Non-rigid Shape Modeling and Tracking by Factorization in Stereo-Motion
Tracking the object and recovering its 3D shape (especially non-rigid shape) from sequences of images is a fundamental problem in computer vision community, they have various applications such as scene modeling, robot navigation, object recognition and virtualized reality. Traditionally there exist two vision-based methods for 3-D reconstruction: visual motion [Ullman79] and stereo vision [Dhond89]. Visual motion, also called structure from motion, is inherently to recover 3D information from an image sequence acquired under a relative motion between the camera and the object. Stereo vision (structure from stereo) is to estimate 3D structure by triangulation from two widely displaced views of the same object. Both methods depend on how to solve the notorious correspondence problem.
In structure from motion, Tomasi and Kanade [Tomasi92] proposed one of the most influential approaches as the factorization method for rigid objects and orthographic projection. Many extensions have been put forward: Poelman and Kanade [Poelman94] extended it to para-perspective or affine camera, Triggs [Triggs96] tried to generalize this technique for a full perspective, sequential versions were given in [Morita97] [Fujiki00], utilization of various features in factorization could be found in [Morris98] [Quan97] [Ma98] [Ke01]; Costeira and Kanade relaxed the rigidity constraints in a multi-body factorization method [Costeria98], Han and Kanade [Han00] proposed a similar method for linearly moving objects where the camera intrinsic parameters are required in advance, but soon they extended it to uncalibrated views [Han01]; Irani and Anandan [Irani00] proposed a good method to covariance-weighted factorization, which factor noisy feature correspondences with high degree of directional uncertainty into the structure and motion.

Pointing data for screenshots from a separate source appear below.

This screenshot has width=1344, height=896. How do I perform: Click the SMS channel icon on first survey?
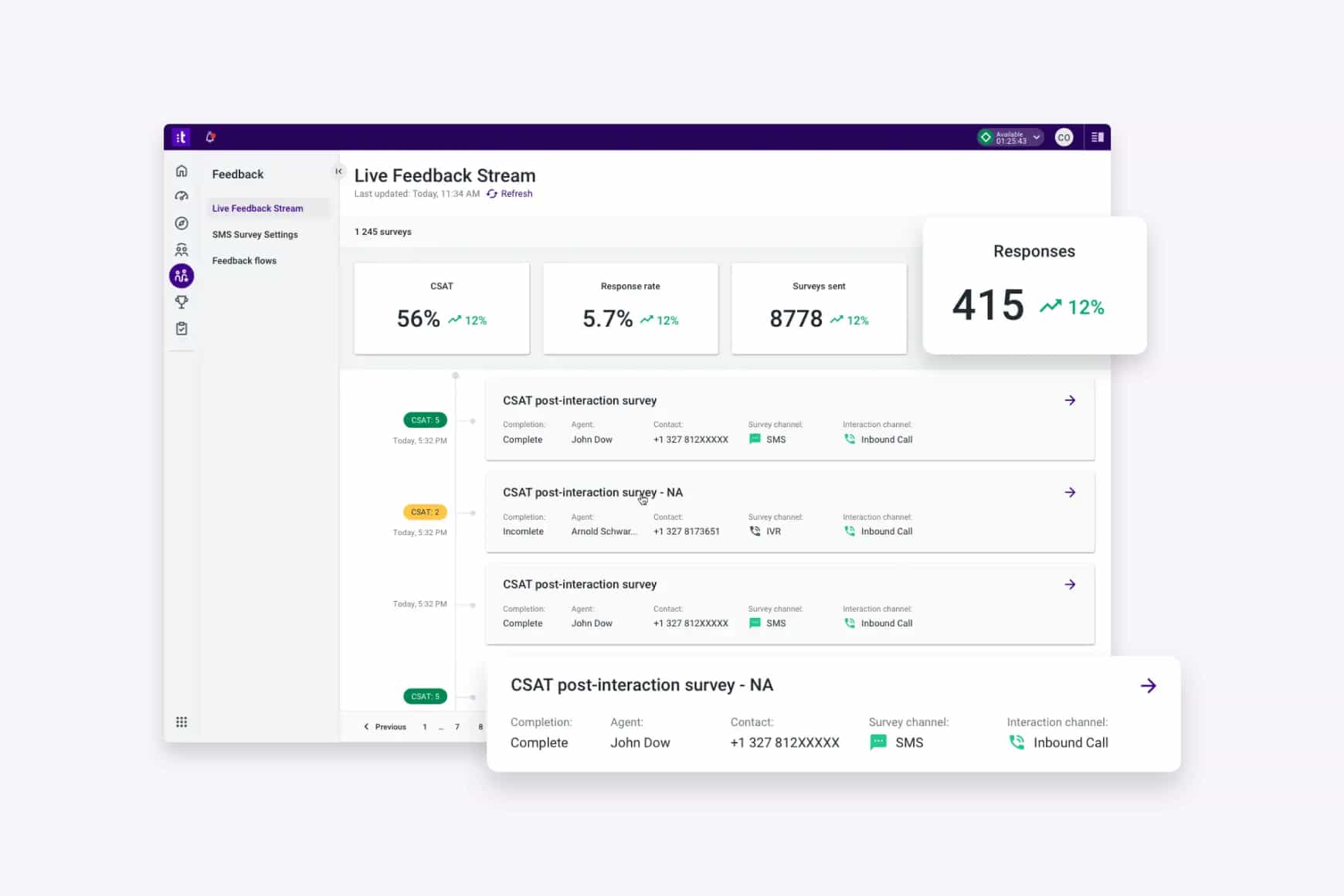755,438
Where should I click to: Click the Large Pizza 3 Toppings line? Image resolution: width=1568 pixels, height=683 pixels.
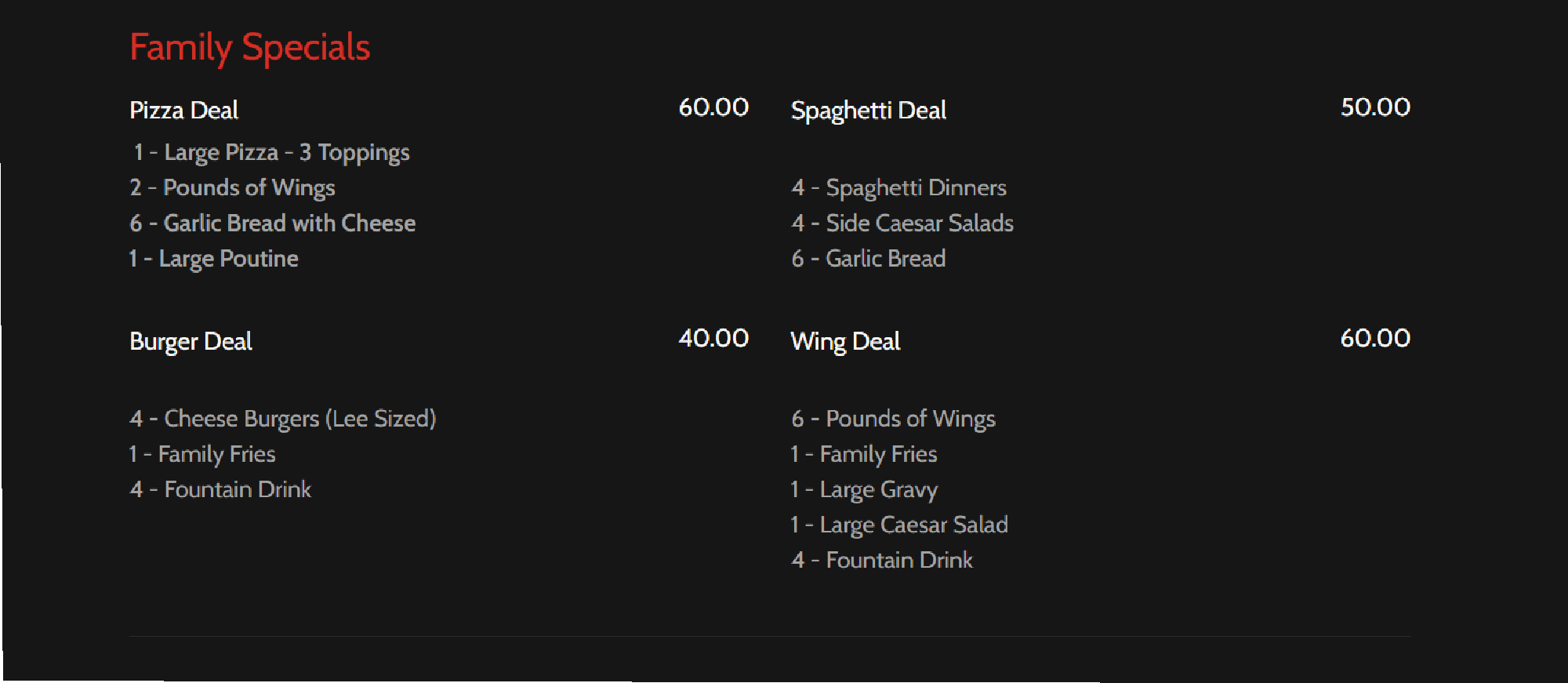pyautogui.click(x=271, y=152)
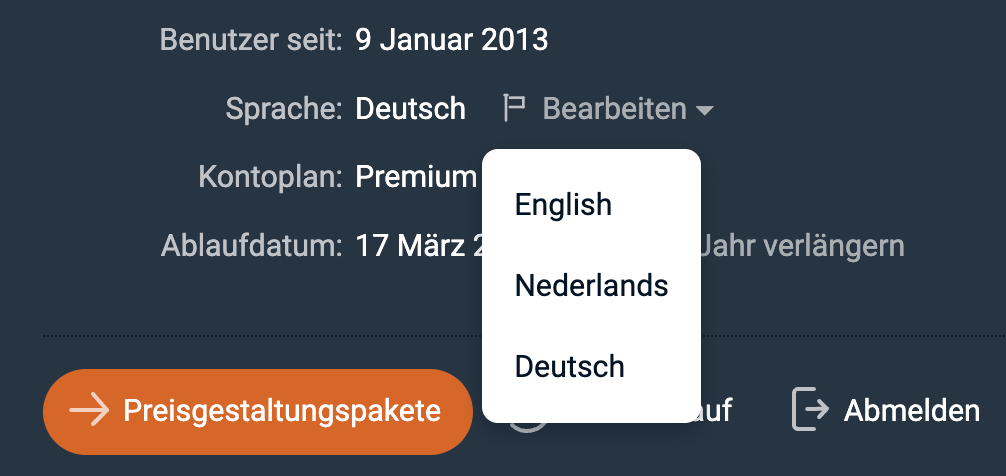Click the Abmelden text to sign out
The image size is (1006, 476).
click(x=911, y=410)
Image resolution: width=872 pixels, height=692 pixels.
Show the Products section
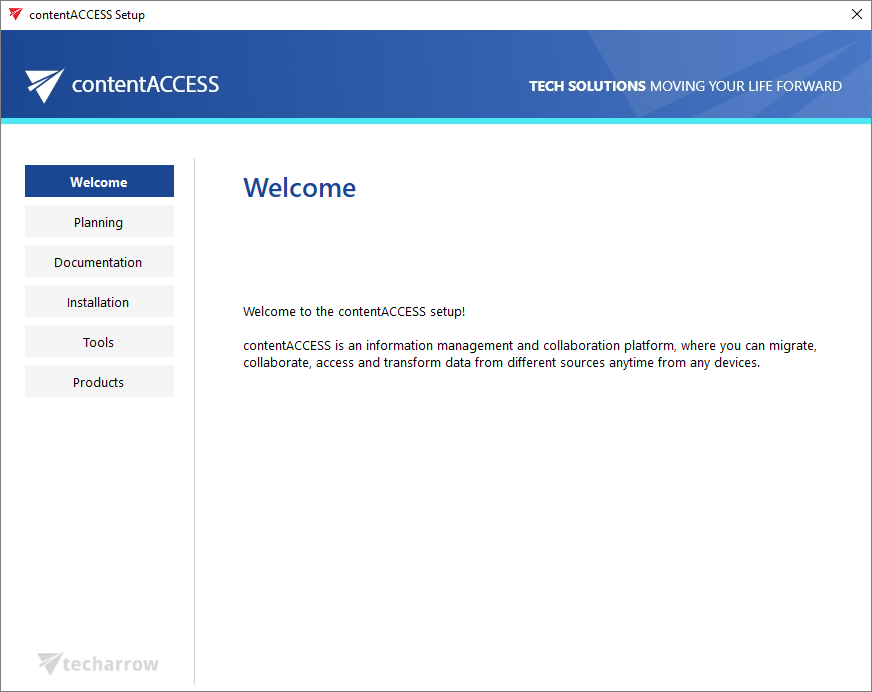(x=99, y=382)
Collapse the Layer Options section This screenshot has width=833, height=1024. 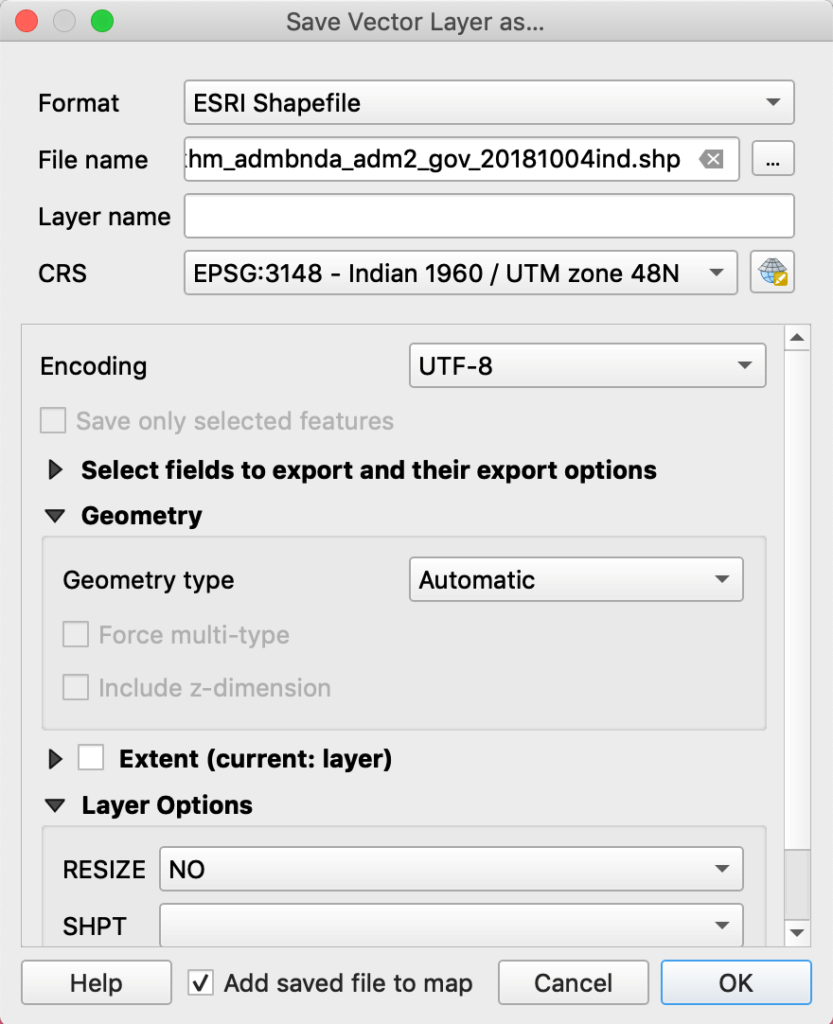tap(55, 805)
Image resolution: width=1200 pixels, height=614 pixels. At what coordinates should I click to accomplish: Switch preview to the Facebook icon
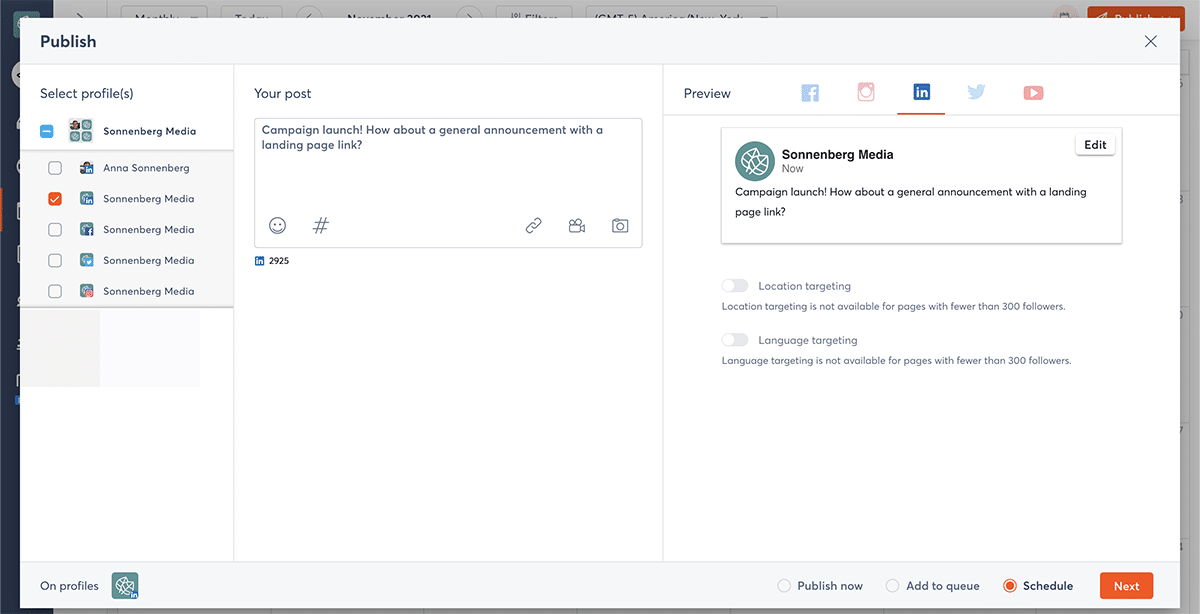pyautogui.click(x=810, y=93)
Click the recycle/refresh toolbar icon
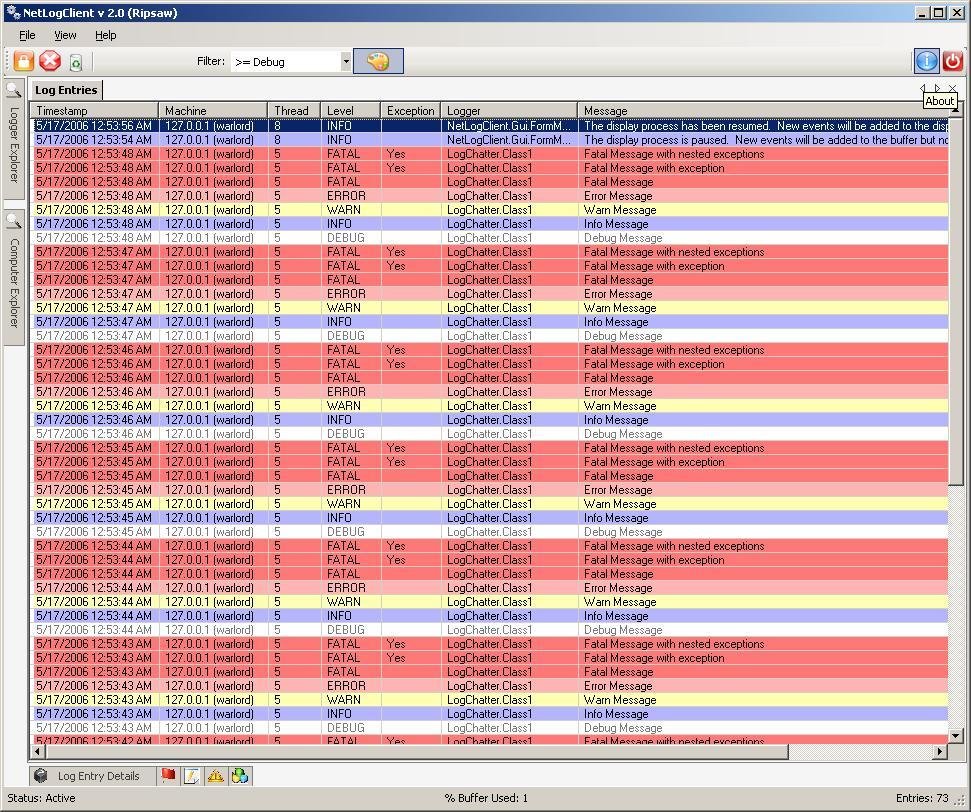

Previously 3D non-rigid motion and structure recovery is based on some assumptions about the scene, for example in the form of a deformable model [Pentland91] [Metaxas93] or the assumption that the motion minimizes the deviation from a rigid body motion [Ullman84], See [Penna94] for a survey of monocular non-rigid motion estimation. Zhou and Kambhamettu [Zhou00] used an extended super-quadrics as global motion models to recover structure and non-rigid motion of elastic objects such as human faces. The object is segmented into many small areas assumed to undergo similar non-rigid motion and local analysis is performed to recover small details for each small area. Bregler et. al [Bregler00] [Torresani01] [Torresani02] proposed a first framework for 3D reconstruction of non-rigid or deformable objects based on factorization. Shortly afterwards Brand [Brand01a] [Brand01b] proposed a flexible factorization approach which minimizes the deformations relative to the mean shape by introducing an optimal correction matrix.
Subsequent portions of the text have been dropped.